US technology giant Hewlett-Packard (HP) has reported an 18pc rise in fourth-quarter profits as cost-cutting measures balanced out a fall in sales revenue.
HP saw net profits of US$2.4 billion in the three months to the end of September, up from a profit of US$2.1 billion reported in the fourth quarter of 2008.
However, fourth-quarter net revenue of US$30.8 billion was down 8pc on the same quarter a year earlier.
“HP’s solid performance in services drove record profit, and the accelerated pace in signings creates strong momentum going into 2010,” said chairman and chief executive officer of HP Mark Hurd.
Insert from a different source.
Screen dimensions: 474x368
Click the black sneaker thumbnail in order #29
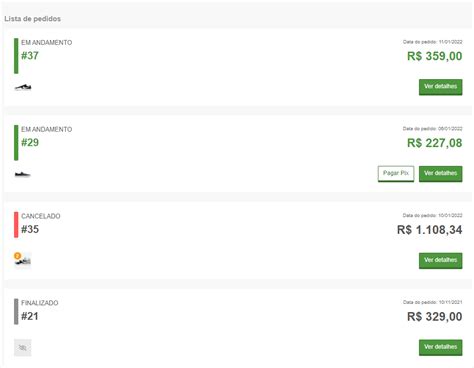[23, 174]
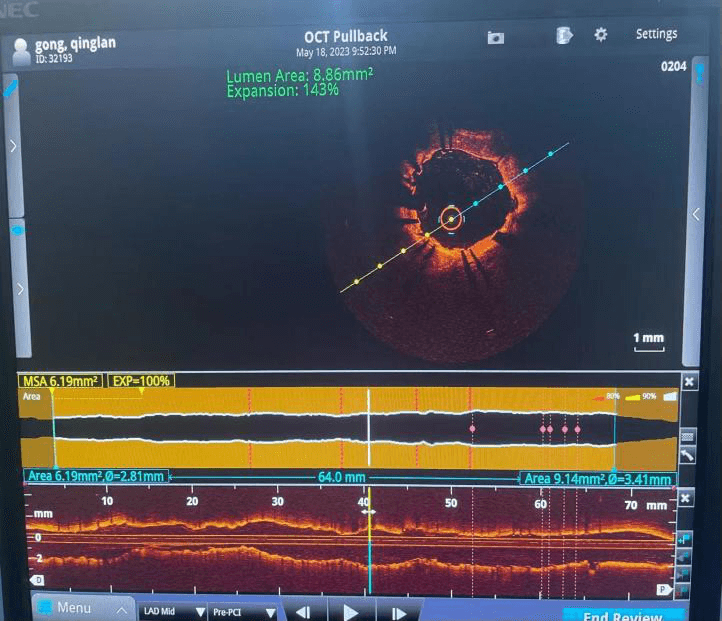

“Our operational execution and improving cost structure generated strong quarterly and year-end results. We expect to outperform the market due to our significant scale, broad portfolio and market-leading position,” he added.
HP now estimates full-year 2010 revenue will be about US$118 billion – US$119 billion, up from its previous estimate of US$117 billion-US$118 billion.
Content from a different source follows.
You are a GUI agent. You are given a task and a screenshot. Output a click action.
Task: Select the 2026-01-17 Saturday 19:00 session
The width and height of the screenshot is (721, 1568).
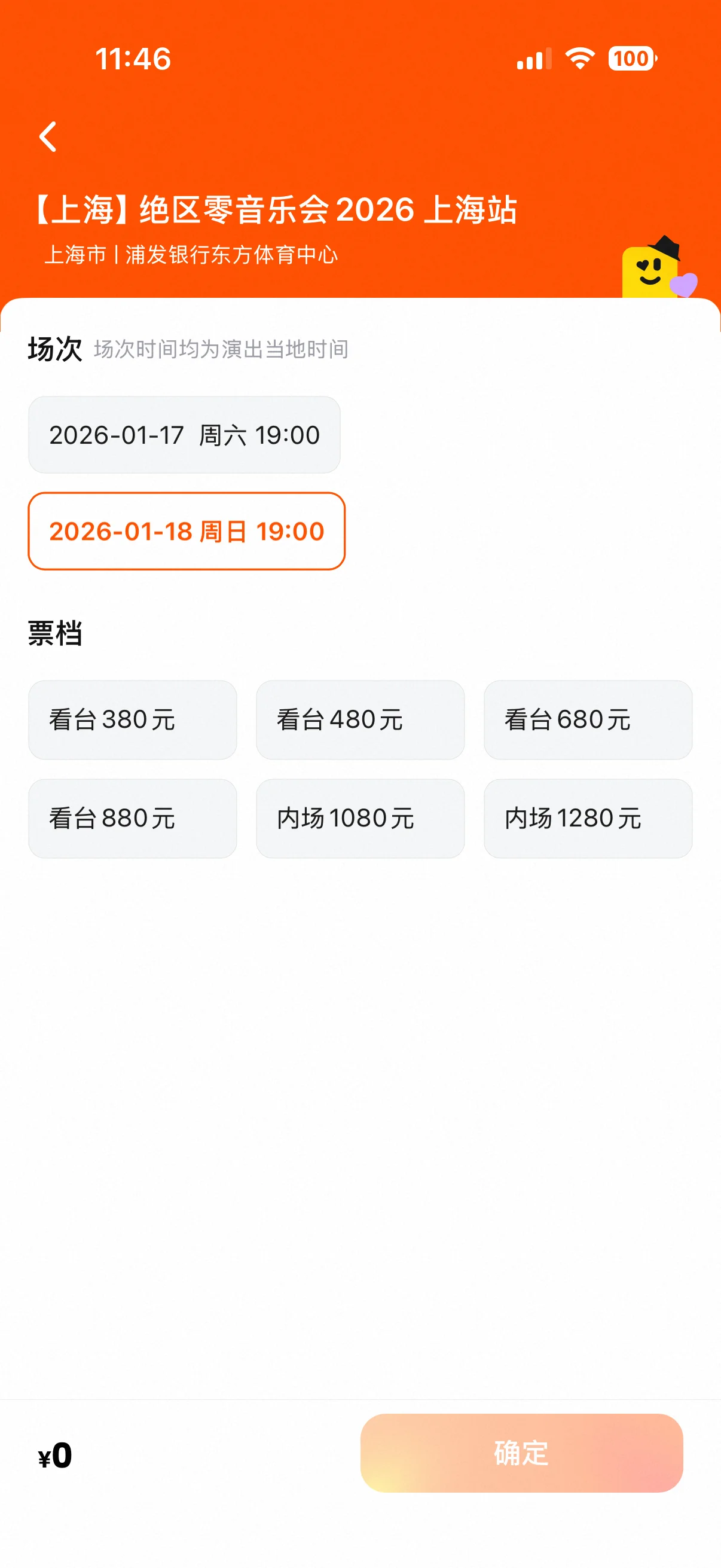[184, 435]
Earlier this month, HP announced it is to acquire network system manufacturer 3Com in a deal worth US$2.7 billion. The firm has so far cut 2pc of its global workforce, or some 6,400 workers, this year.
HP’s positive results today contrast strongly with its rival Dell’s announcement of a 54pc drop in profit last week.
HP is often seen as a bellwether firm for the tech industry, given its broad product base.
Photo: Mark Hurd, chairman and chief executive officer of HP.